Hi, I’m Brad and I live in Seattle. I’m a returned missionary, a husband, a dad, a musician, and a Mormon. I have served in bishoprics as counselor and as branch president. I’ve been an elders quorum president, served in ward missions, and until recently was the primary chorister. I support Ordain Women and I think you should too.
Recent statements by the Bretheren have spoken of priesthood power being held by all women. That may be well and good, but Ordination goes one step further and confers the important powers of decision making over budget, staffing, ecclesiastical authority, organizational stewardship, tithes and offerings, teaching manuals, materials, public statements, dress, and meetings. There is no reason why a woman cannot preside at a meeting, why they cannot count and record tithes, why they cannot receive revelation for their flocks, or why they cannot call down the powers of healing, ministering, and other spiritual gifts of the priesthood.
I believe that we are stunting ourselves by discouraging the full employment of the strength and abilities of our sisters in Christ. I believe that we as men do ourselves a disservice by not valuing women as equals but instead putting women in gilded cages of higher spirituality and “specialness”. We men undercut ourselves when we deny our sisters, wives, mothers, and daughters the same spiritual powers and authorities that we take for granted. We make a mockery of our “service” when we deny others those same burdens.

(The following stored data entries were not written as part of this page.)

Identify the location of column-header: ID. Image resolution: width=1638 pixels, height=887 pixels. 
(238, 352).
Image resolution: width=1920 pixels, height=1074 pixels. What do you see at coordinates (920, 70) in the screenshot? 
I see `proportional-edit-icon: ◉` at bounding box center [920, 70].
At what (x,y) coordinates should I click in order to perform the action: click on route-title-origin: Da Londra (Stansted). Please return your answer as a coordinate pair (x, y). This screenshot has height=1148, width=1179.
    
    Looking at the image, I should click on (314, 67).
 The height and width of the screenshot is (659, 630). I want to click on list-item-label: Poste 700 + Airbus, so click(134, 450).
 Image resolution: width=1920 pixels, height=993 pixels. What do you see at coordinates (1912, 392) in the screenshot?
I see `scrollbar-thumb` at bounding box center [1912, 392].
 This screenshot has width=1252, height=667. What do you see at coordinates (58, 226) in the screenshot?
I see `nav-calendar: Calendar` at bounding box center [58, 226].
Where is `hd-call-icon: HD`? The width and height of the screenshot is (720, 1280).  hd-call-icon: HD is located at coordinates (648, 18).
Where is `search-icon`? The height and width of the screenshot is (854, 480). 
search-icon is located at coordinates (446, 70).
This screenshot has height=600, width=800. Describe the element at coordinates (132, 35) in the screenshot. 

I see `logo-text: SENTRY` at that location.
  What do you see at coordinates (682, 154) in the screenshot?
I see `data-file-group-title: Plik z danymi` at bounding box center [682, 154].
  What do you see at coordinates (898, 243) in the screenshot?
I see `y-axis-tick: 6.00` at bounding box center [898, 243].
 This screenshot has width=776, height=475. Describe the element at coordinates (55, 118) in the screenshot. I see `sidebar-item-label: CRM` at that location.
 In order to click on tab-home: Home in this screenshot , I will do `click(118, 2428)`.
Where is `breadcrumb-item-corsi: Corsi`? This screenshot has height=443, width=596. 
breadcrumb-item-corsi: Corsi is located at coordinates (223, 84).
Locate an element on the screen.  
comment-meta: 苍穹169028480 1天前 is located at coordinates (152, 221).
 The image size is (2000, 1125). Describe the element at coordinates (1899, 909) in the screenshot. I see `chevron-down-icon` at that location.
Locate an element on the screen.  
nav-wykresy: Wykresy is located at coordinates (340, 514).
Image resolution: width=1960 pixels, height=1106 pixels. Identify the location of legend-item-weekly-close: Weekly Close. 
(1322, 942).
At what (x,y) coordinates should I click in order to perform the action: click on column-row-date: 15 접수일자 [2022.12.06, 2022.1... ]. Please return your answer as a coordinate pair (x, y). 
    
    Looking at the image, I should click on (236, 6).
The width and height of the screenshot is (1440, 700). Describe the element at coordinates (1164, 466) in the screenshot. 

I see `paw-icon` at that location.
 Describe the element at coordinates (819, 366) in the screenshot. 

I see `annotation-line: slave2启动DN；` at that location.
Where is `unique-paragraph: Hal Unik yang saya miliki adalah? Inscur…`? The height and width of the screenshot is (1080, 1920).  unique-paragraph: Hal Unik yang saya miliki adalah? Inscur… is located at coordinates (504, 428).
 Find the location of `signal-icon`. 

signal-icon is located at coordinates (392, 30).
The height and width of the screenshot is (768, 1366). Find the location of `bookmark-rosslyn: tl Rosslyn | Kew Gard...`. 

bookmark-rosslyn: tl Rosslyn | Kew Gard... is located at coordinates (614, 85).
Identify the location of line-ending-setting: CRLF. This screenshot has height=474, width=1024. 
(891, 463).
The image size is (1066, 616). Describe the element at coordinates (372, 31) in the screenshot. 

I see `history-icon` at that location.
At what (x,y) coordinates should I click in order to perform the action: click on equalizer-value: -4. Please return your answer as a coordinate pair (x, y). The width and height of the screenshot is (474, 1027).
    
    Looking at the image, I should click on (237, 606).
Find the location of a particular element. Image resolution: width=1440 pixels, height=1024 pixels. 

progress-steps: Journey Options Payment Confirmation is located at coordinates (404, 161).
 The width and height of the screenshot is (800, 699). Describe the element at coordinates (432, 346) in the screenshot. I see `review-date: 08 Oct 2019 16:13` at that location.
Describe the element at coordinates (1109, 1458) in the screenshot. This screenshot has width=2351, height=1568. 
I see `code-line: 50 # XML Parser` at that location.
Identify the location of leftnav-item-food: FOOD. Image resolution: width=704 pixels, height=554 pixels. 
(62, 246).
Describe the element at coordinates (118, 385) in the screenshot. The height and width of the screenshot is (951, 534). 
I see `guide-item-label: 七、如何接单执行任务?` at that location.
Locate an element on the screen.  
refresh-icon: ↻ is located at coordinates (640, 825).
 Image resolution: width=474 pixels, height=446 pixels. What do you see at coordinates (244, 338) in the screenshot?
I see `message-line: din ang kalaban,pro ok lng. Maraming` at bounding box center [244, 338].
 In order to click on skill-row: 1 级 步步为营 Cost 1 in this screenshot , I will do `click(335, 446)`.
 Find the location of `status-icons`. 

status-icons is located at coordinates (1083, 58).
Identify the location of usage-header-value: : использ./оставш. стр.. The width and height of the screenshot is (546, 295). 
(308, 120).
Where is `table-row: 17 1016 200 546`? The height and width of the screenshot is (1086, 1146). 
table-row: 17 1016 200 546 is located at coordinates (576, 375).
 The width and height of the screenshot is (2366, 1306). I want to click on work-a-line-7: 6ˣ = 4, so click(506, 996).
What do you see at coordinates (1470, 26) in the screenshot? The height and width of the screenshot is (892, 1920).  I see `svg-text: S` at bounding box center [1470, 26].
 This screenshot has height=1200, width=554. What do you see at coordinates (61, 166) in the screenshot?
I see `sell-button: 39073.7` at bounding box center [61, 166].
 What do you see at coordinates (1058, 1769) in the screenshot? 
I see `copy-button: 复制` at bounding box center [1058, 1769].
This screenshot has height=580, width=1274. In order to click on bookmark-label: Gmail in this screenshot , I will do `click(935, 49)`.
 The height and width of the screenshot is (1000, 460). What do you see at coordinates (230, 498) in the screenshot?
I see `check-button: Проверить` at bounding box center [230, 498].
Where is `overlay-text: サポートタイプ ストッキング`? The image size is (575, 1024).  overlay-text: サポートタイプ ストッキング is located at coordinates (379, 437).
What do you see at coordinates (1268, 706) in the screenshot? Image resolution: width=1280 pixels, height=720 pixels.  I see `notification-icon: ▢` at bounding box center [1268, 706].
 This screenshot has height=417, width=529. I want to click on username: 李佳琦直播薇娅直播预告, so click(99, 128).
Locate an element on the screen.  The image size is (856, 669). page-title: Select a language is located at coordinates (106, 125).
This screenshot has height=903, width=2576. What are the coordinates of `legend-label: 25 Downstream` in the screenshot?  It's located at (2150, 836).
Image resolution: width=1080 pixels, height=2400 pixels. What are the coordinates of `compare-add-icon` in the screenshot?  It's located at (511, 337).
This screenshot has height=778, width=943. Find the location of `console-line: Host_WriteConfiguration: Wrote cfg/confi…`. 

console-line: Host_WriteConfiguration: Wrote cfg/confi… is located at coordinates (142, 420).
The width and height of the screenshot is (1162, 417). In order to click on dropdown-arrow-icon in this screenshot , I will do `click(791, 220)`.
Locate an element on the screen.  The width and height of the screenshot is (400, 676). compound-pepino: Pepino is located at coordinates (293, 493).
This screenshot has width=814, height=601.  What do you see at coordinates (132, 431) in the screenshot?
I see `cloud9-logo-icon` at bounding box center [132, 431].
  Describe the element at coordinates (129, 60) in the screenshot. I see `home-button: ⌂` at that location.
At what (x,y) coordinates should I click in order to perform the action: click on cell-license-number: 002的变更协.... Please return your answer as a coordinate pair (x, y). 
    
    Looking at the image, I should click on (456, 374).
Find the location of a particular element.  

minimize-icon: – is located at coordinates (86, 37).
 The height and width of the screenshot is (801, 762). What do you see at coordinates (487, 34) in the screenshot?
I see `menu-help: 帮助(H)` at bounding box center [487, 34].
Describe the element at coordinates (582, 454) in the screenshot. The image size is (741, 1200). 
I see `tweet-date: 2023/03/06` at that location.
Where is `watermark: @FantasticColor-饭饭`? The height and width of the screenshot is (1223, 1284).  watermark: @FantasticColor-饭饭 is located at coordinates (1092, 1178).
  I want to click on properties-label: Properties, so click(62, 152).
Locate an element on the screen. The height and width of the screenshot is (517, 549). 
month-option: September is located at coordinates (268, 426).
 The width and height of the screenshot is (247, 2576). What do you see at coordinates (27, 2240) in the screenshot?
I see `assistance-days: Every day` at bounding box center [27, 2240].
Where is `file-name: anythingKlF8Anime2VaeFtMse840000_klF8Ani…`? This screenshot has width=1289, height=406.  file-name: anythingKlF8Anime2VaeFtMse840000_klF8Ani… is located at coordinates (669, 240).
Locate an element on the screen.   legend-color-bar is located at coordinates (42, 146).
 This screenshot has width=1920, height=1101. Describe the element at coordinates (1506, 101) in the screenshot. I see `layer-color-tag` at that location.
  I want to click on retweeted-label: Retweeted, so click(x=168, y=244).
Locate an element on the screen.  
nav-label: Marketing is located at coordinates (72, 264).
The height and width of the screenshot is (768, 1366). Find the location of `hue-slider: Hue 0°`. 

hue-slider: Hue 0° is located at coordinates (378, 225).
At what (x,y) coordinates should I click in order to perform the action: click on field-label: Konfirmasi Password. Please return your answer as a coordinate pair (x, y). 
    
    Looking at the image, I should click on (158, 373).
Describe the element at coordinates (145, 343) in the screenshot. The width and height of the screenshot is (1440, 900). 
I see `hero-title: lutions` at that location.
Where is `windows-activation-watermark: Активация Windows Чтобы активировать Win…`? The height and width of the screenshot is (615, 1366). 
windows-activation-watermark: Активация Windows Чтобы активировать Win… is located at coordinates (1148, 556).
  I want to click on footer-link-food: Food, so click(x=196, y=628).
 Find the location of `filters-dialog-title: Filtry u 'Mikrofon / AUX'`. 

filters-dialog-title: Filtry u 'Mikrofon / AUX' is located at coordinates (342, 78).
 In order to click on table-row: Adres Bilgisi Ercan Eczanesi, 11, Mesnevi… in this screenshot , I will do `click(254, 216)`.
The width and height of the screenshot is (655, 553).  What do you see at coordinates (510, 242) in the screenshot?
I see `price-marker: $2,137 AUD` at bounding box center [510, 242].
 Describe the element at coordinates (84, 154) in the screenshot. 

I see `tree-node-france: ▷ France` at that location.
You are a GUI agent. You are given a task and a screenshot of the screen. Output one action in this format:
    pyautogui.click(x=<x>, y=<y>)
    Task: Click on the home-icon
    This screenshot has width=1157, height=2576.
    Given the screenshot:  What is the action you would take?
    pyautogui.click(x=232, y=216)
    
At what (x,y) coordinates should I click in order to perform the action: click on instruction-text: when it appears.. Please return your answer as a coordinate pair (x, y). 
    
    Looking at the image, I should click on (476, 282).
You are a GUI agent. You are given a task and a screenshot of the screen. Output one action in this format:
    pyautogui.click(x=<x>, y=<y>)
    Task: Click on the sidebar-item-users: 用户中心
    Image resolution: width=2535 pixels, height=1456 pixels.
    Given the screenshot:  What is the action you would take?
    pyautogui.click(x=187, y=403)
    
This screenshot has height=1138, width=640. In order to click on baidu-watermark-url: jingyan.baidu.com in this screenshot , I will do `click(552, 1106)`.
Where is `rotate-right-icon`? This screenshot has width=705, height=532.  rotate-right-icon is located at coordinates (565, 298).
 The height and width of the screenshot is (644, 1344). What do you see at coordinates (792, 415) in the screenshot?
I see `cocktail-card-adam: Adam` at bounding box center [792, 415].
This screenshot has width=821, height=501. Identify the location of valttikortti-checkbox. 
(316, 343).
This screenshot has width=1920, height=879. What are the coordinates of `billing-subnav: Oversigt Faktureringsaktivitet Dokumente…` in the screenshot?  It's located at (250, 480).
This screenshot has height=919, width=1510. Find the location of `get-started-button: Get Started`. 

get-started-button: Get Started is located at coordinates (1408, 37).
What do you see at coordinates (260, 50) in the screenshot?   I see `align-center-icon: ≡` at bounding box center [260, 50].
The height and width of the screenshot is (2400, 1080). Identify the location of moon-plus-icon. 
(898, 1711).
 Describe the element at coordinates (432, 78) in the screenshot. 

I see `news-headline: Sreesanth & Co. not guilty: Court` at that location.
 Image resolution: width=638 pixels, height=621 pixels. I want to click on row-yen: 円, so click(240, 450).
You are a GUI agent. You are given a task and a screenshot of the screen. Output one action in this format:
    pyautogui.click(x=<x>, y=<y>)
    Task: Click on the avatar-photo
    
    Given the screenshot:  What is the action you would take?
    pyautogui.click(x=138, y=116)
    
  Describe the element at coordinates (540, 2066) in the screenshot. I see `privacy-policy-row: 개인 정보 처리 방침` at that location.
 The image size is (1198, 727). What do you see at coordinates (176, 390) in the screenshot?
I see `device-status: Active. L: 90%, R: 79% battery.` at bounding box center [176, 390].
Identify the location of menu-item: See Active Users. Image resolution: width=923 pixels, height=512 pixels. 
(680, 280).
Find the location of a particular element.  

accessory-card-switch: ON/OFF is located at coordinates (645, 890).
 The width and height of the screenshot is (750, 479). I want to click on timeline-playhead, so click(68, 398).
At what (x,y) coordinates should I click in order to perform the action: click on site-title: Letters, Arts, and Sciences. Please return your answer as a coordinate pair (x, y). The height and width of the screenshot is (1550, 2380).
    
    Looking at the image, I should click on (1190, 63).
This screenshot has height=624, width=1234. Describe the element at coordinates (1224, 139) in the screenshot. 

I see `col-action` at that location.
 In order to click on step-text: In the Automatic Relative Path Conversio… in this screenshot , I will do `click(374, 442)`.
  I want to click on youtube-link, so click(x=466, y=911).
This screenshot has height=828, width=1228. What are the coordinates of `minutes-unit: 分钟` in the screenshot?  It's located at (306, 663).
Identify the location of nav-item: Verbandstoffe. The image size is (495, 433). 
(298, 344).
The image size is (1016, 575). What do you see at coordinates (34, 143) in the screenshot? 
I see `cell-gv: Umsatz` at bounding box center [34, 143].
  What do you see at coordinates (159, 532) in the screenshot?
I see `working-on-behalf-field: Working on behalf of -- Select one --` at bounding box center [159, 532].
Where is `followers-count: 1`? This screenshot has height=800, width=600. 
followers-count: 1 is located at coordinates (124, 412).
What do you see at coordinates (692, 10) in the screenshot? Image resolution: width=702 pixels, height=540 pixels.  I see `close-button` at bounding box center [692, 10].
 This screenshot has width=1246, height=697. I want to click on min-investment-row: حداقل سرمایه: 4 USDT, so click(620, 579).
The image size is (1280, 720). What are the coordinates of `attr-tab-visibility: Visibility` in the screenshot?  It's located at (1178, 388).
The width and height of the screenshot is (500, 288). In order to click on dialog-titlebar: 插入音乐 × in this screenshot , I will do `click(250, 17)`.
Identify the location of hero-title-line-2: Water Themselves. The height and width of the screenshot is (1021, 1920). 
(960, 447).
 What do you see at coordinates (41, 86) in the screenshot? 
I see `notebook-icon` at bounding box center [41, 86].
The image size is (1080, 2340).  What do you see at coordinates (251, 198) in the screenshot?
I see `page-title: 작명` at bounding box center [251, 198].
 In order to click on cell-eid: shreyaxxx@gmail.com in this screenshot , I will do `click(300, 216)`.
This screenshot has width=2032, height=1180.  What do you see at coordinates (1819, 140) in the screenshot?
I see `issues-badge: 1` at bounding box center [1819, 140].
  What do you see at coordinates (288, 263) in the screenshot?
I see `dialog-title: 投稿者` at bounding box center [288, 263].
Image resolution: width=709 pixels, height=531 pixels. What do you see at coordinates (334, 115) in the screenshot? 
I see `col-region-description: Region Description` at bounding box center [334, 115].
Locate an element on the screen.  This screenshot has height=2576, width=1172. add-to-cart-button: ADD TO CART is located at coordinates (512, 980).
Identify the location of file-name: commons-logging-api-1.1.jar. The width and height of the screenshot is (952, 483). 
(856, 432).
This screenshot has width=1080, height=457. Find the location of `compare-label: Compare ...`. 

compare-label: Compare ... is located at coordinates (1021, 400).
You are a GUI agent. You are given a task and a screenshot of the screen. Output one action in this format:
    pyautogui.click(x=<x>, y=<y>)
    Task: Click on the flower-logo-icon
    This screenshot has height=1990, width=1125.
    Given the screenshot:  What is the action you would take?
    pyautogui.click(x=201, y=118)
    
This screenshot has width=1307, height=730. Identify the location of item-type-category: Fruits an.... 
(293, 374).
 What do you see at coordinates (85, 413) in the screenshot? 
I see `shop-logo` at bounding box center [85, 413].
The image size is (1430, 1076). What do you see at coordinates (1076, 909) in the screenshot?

My own wife is a powerful, competent woman who serves in leadership positions in her firm, at church, in the community, and boards of large non-profits such as the Seattle Symphony and the Seattle Art Museum. And yet, when the ward needed a Sunday School President, they called her, but renamed the calling to “Sunday School Coordinator”. There is no reason why she might not be called president. There is no reason why she should not be able to call upon priesthood authority in that calling. There is no reason why in a similar situation, that any of us shouldn’t. Authority is not about magical powers, it’s about the ability to act for and lead a group; an emancipation yet a designation of service.
I support OW because the church will be better with women in real leadership. The church will be better with women in authority. The church will be better when we not only call upon women but depend upon their contributions to the building up the Zion. Ordination will also show that we are a church that believes in continuing revelation, that we are a church that believes in our own 9th article of faith which states that God will continue to reveal many great and important things. I support OW because we can do better.